A quelle charge de travail, le programme national doit-il s'attendre pour planifier ses futures activités? Pour estimer l'ampleur de cette tâche, il est raisonnable de tabler sur un modèle réaliste, fondé sur les hypothèses suivantes:

  1. Seules les déficiences visuelles bilatérales seront prises en compte de façon prioritaire par le Programme national de Prévention de la Cécité.
  2. Les patients porteurs de cataracte répondant aux critères d'opérabilité représentent 85%.
  3. 75% d'entre eux accepteront, voire exigeront, que l'intervention chirurgicale soit effectuée sur leurs deux yeux.
  4. 15% des personnes seront opérées (dans un futur proche) par la technique de l'extraction extra-capsulaire avec mise en place d'un implant intra-oculaire (EEC-IIO) et 85% des personnes restantes devront avoir leur aphaquie postopératoire corrigée par des verres.

La résolution arithmétique de ce modèle révèle qu'il y aurait environ:

287 000 personnes en attente de chirurgie de la cataracte, ce qui représente environ 502 000 yeux à opérer par les services de santé oculaire.

Les besoins pour corriger l'aphaquie postopératoire peuvent être estimés à 245 000 paires de lunettes (compte tenu d'une demande croissante prévisible en matière d'implants intra-oculaires).

Cette enquête a permis d'estimer la prévalence de la cataracte cécitante et d'apprécier la demande et les besoins en soins chirurgicaux qui en découlent.

Les données épidémiologiques invitent donc le programme national à renforcer certaines stratégies spécifiques.

Ainsi la formulation d'un plan opérationnel détaillé pour la prise en charge de la cataracte devrait se pencher tout à la fois sur:

l'identification des cas et les critères de sélection des cas à opérer;

la mise en place et/ou le renforcement d'un système d'orientation-recours rationnel couvrant la totalité du pays;

des stratégies thérapeutiques adaptées;

la correction de l'aphaquie postopératoire à un prix abordable;

une supervision efficace assurant des prestations chirurgicales de qualité;

les modalités d'appréciation du rapport coût-efficacité des prestations.

Pour cela, dans le cadre de l'extension des activités, des services curatifs devront être créés; ailleurs, d'autres devront être renforcés.
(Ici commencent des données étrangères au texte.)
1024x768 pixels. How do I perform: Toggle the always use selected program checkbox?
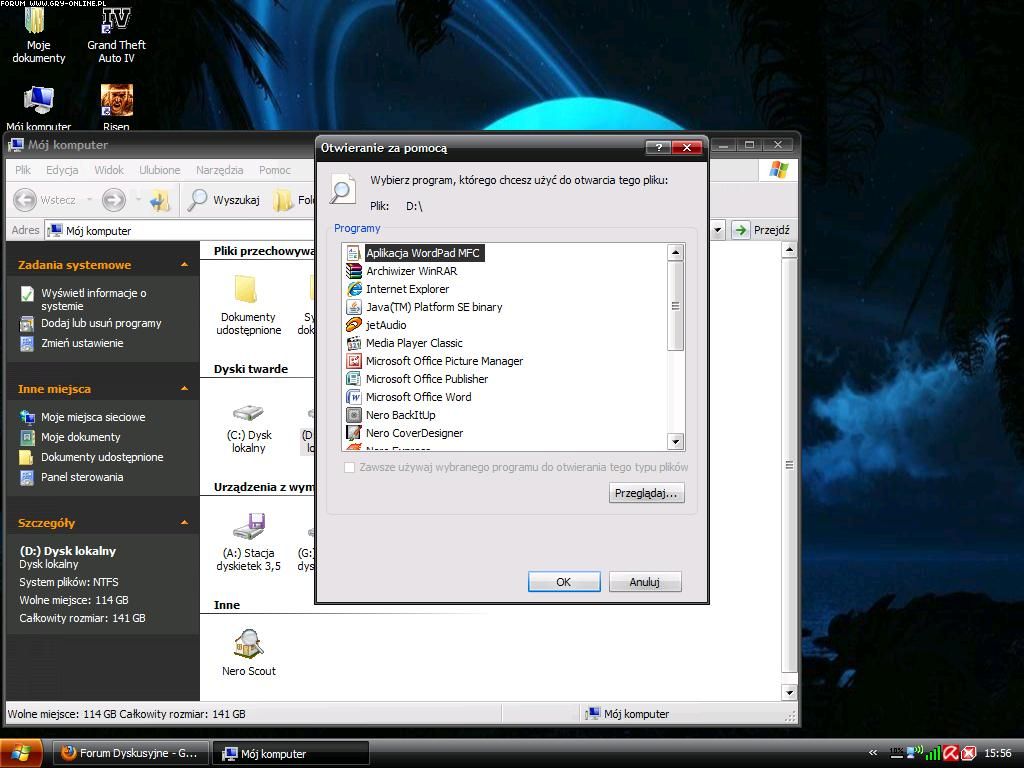(x=349, y=467)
La formation, en nombre suffisant, de personnel qualifié devra retenir l'attention pour satisfaire les besoins de la prochaine décennie.

La prise en charge globale de ce problème de santé publique réduirait de 40% l'actuelle prévalence de la cécité au Maroc, situant ainsi le Royaume près du seuil de 0,5%, objectif à long terme du Programme national de Lutte contre la Cécité.

Remerciements

Les auteurs remercient les Drs A. Idhajji, M. Hormali, R. Saâdi, S.M. Ezzouhairi, Y. El Habbou, H. Khlil et O. Derraz pour leur participation aux activités cliniques et M. Arrache, D. Bessar et S. Hajra pour leur participation aux activités d'échantillonnage et d'analyses statistiques.

Note de la rédaction

Le présent article est publié en collaboration avec le Bulletin épidémiologique qui est une publication périodique de la Direction de l'Epidémiologie et de Lutte contre les Maladies du Ministère marocain de la Santé publique.

Références

  1. Thylefors B. A simplified methodology for the assessment of blindness and its main causes. World health statistics quarterly, 1987, 40:129-41.
  2. International statistical classification of diseases and related health problems, 10th revision. Geneva, World Health Organization, 1992.
  3. Chami-Khazerraji Y, Négrel A-D, Azlemat M. Prévalences et causes de la cécité et de la baisse de vision au Royaume du Maroc. Ophtalmologie, 1994; 5:11-8.